TWO POEMS by Katie Pyontek
Unnamed, with unfortunate affection
What if I drew your face on the mirror with sea salt
using a moistened boar bristle paintbrush, and
after singing Harry Style’s latest, I licked it off?
Would that be enough? I mean, for me.
If I rode the tangerine Lotus Elise of an idea
across the Rockies, carried this pining obsession
into swaying spheres overlooking
the Strait of Georgia, would that
be enough? I can never sleep, no surprise,
but neither can I eat enough sap to become resin
against this. I’m wrestling in treehouses
with an illusion, and I’d fuck with a worse one
for sure. Can’t I like snow and still shovel it away?
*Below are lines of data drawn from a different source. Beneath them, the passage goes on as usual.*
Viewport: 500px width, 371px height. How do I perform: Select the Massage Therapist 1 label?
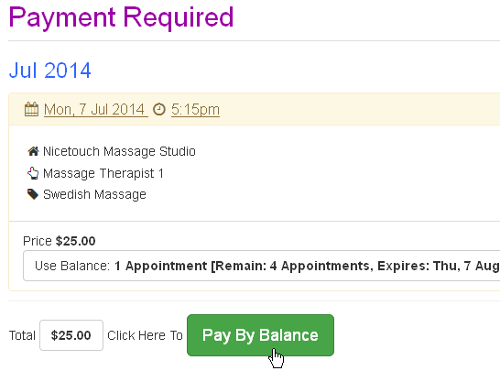103,173
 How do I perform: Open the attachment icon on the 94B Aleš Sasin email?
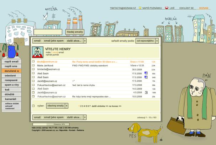click(x=146, y=77)
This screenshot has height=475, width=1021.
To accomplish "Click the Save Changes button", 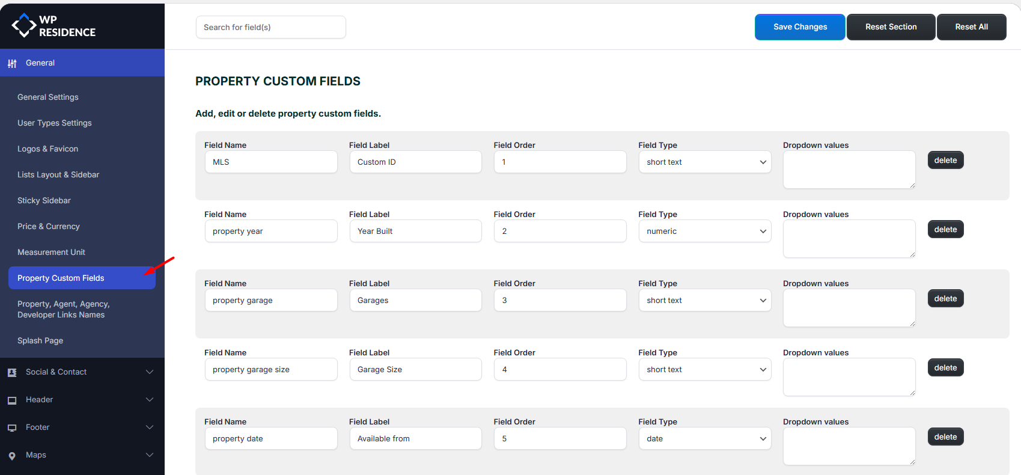I will [x=799, y=27].
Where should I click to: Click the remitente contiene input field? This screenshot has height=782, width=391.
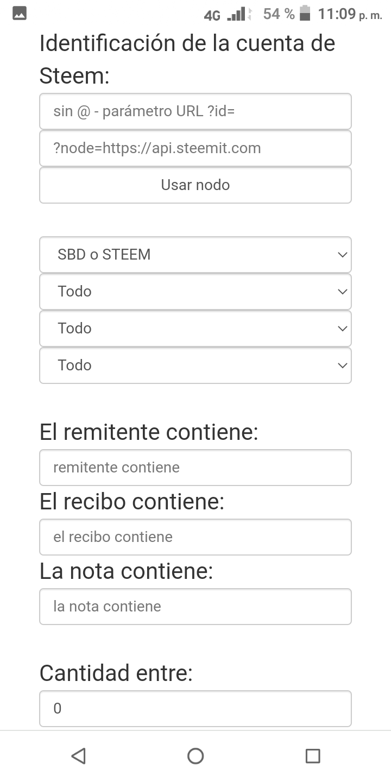click(x=196, y=468)
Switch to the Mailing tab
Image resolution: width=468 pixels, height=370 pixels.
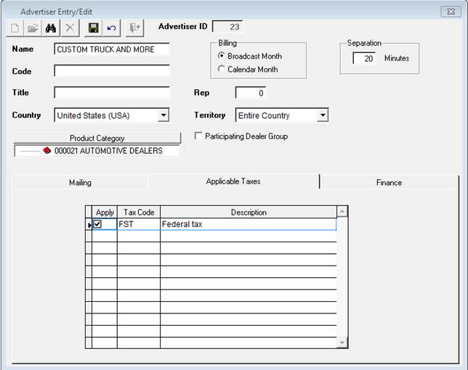pos(80,182)
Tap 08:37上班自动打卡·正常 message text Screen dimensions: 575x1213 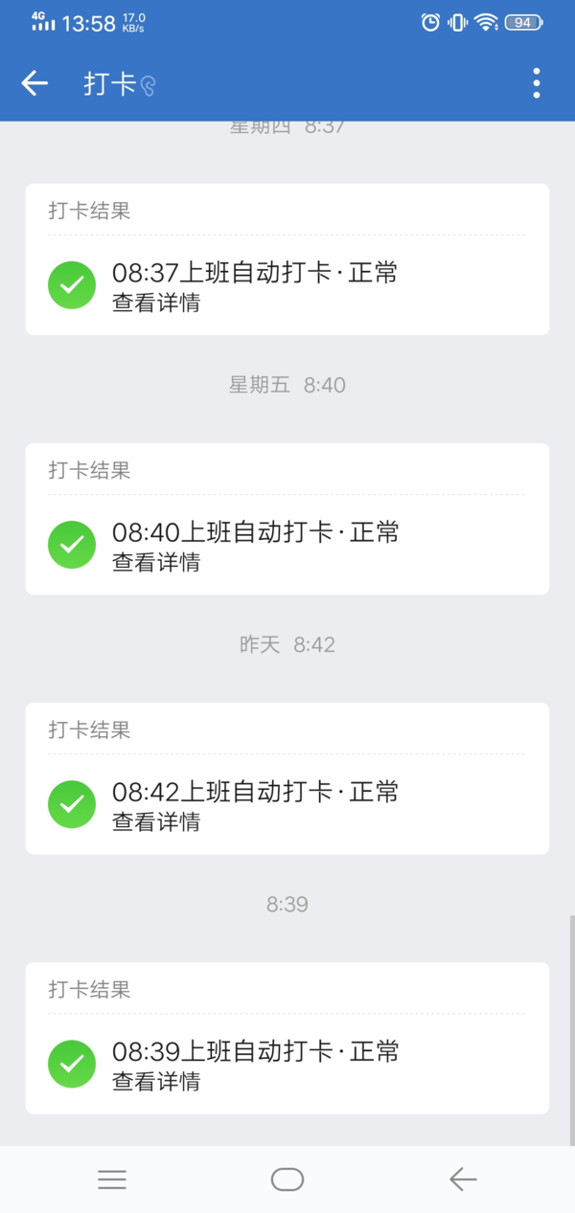click(255, 273)
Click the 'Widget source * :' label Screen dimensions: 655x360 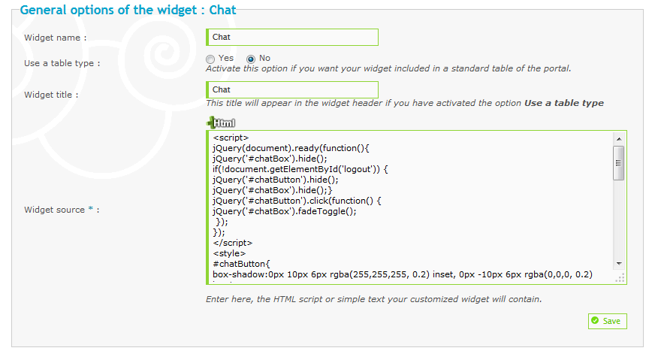pyautogui.click(x=62, y=210)
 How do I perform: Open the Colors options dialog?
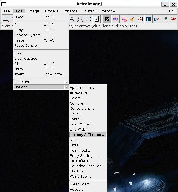pos(77,98)
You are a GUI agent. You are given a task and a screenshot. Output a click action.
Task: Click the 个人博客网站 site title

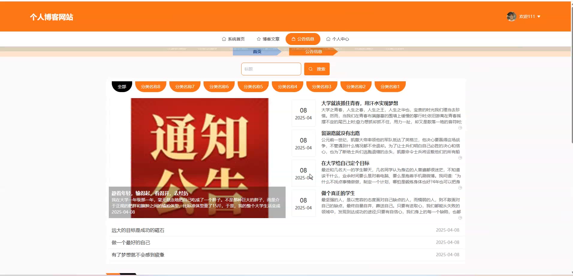point(52,17)
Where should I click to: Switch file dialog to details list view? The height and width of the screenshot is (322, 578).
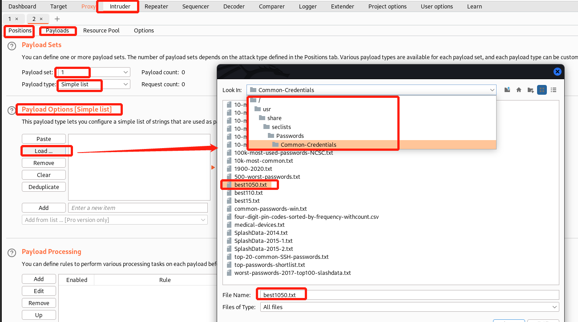(x=554, y=90)
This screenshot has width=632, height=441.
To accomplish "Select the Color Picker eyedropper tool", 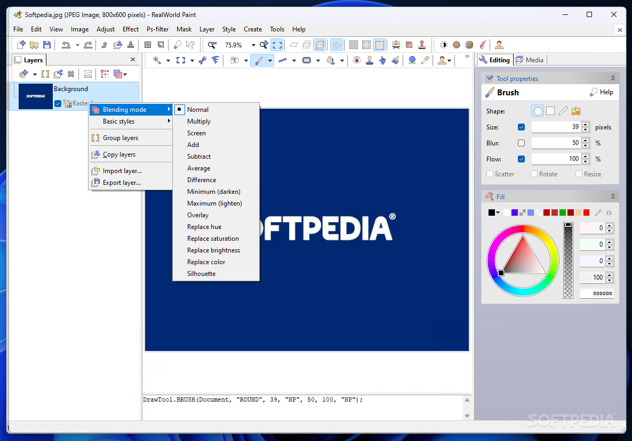I will [x=425, y=60].
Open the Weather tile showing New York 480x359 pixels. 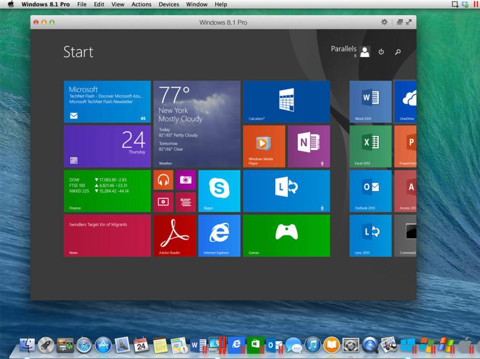(x=197, y=124)
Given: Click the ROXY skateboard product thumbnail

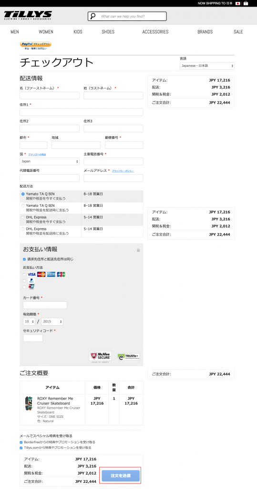Looking at the screenshot, I should tap(29, 403).
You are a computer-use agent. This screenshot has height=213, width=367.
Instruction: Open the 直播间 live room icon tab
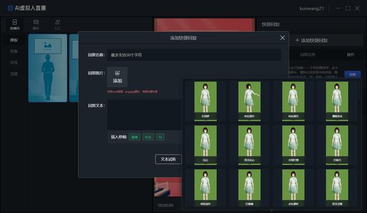tap(14, 24)
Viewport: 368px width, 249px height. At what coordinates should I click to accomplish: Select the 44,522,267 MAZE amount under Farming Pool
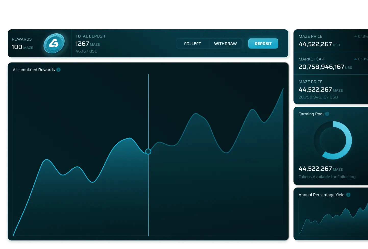(320, 169)
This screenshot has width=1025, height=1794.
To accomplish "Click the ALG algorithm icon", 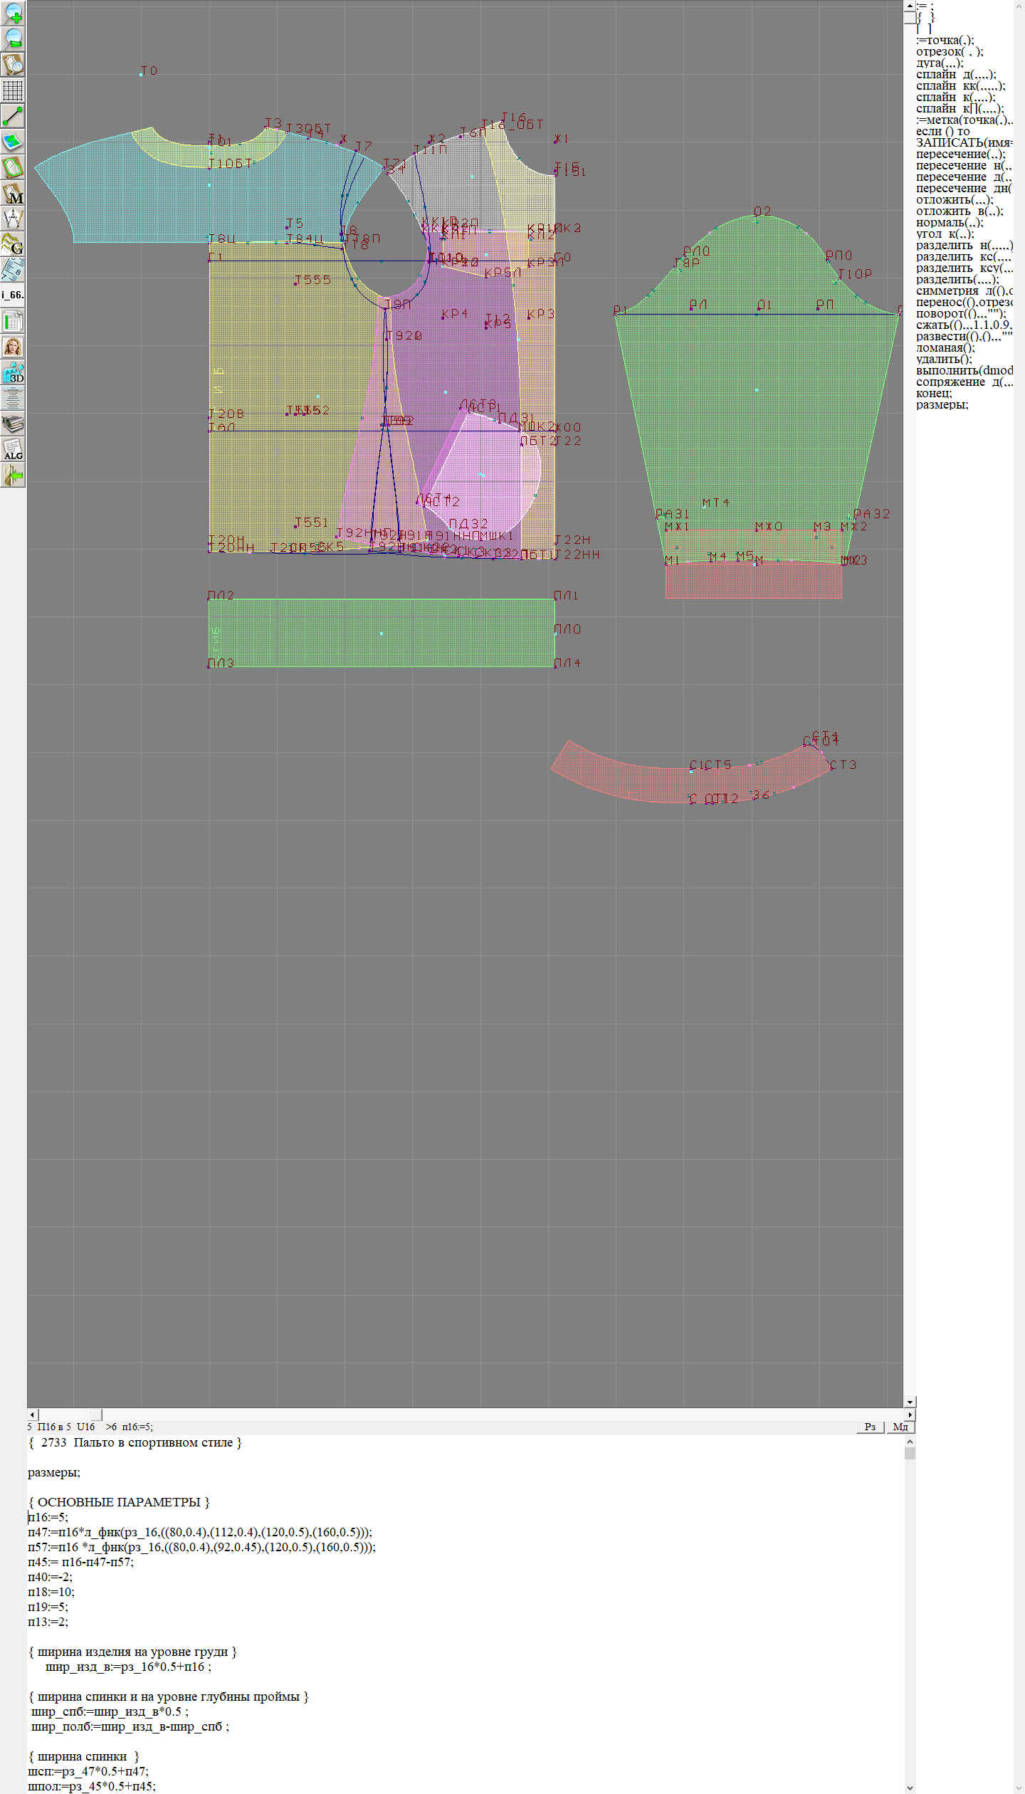I will (x=13, y=449).
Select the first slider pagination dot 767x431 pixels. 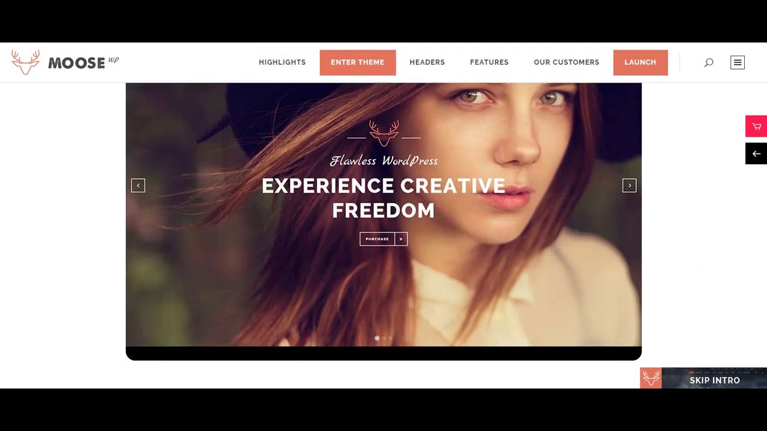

Is it wrong to eat strange plants if they’re not
that poisonous? Isn’t that better than sitting here,
starving to death? I’m compelled like feathers
to static, I’m tapping metal like a prayer. I’m sure
I’ve never seen a wild potato. I don’t know
how to convince my mouth to stop craving
what it craves —and don’t think this is about sex:
I want to taste the nectar of this impossibility
in the most devoted way, and the possibility breathes
not like a right lung, but like a left — one lobe
absent, making room for the volume
of what races and pangs.
Found objects: Saratoga, Wyoming
At the ranch, a warning: wolves
arrived from Yellowstone—one horse
already culled. I’m not yet fearless,
but I wander through the woods,
listen to red soil rustle to thin sky
for a month. Snow falls, and even
moose tracks get hard to follow.
I weave back to the cabins, wary.
Take a whistle. Sure. But breath
won’t stop the pack. The seven
of swords is drawn. I already know
what that predicts. I’m howling —
I don’t want a whistle. I want fur,
sagebrush, wasps’ nests. I want to pulp
and press what I can gather into paper,
a means to write a braver future.
There’s quartz in my pocket
when I leave. It’s not for luck.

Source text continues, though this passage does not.